5-Steps to Savings Time in the Dish Room
The dish room is a very important part of a food service operation. Clean, sanitized dishes, flatware and cooking tools are essential to promoting a quality impression and dining safety. It’s something you can’t afford to skimp on.
Teaching your dishwashing crew how to load racks properly can save on labor and time from rewashing.
5 Steps For Efficiency
Use a proper sheet pan rack for sheet pans, cutting boards, and other large, flat items. These racks allow for washing multiple pieces rather than one at a time.

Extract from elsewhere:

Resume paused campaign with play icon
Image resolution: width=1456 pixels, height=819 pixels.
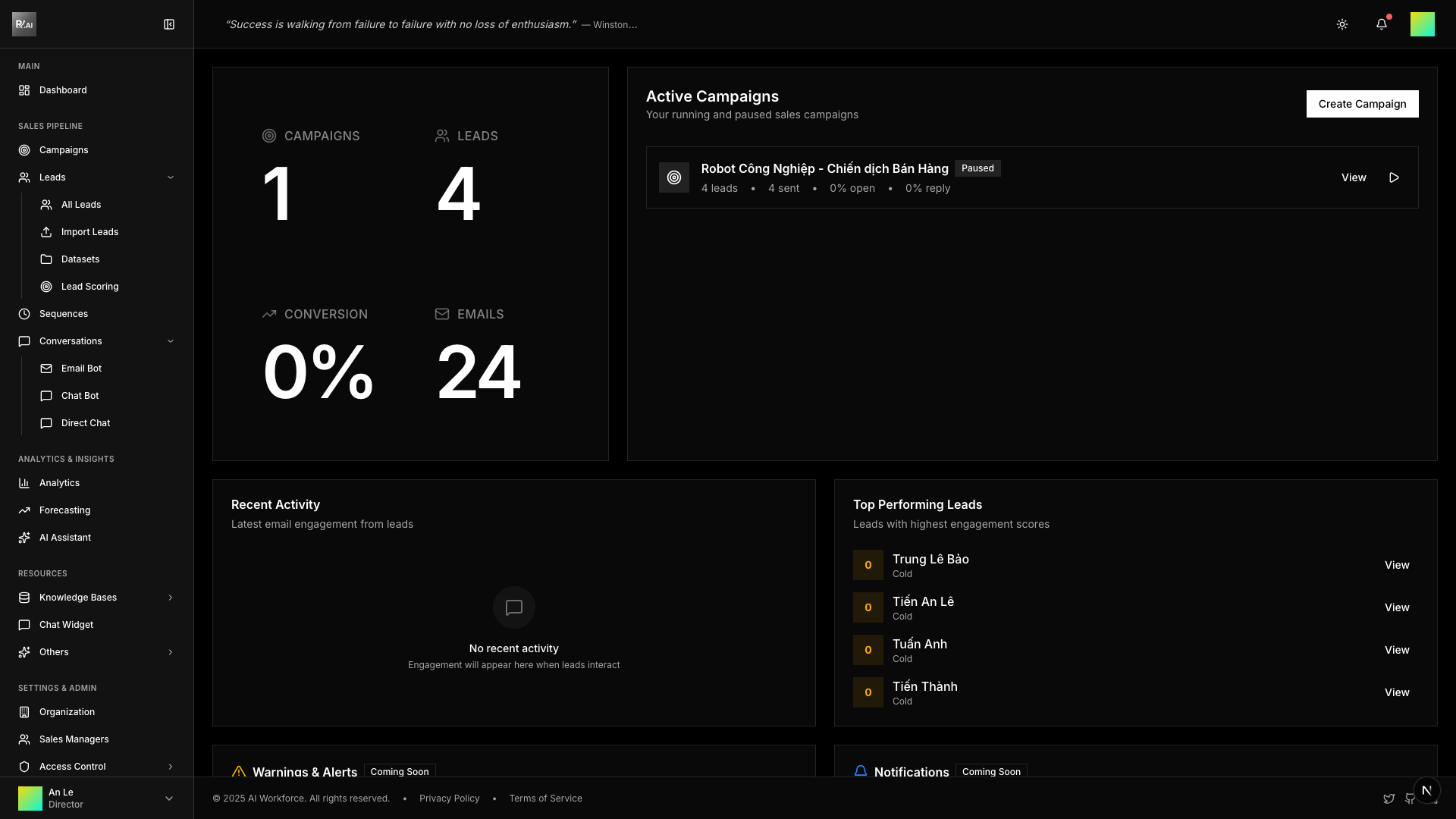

Flatware should be placed in a presoaking solution to remove soils and make it easier for the dish machine to clean in one pass and be sure to rinse the presoak solution off before the wash cycle, otherwise, it can foam up inside the dish machine.
Baked-on or stuck-on foods can be tough to clean. Spraying or scraping off food particles from plates, pans, and cookware before washing improves dish machine performance and prevents running extra loads. Don’t treat the dish machine like a garbage disposal.
Sorting dishes by type and loading them into the rack properly makes sure each dish is exposed to the water spray and detergents during washing. Items tipped the wrong way results in water pooling and not cleaning effectively.
Under-loaded and overloaded racks also are a problem, Tarnowski says. Under-loaded racks wastewater, heat, and detergent because the dish machine is programmed to wash the same way whether the rack is full or not. Overloading is just as wasteful. If water and detergents are shielded by overloaded items, you risk not getting them clean and needing a second pass.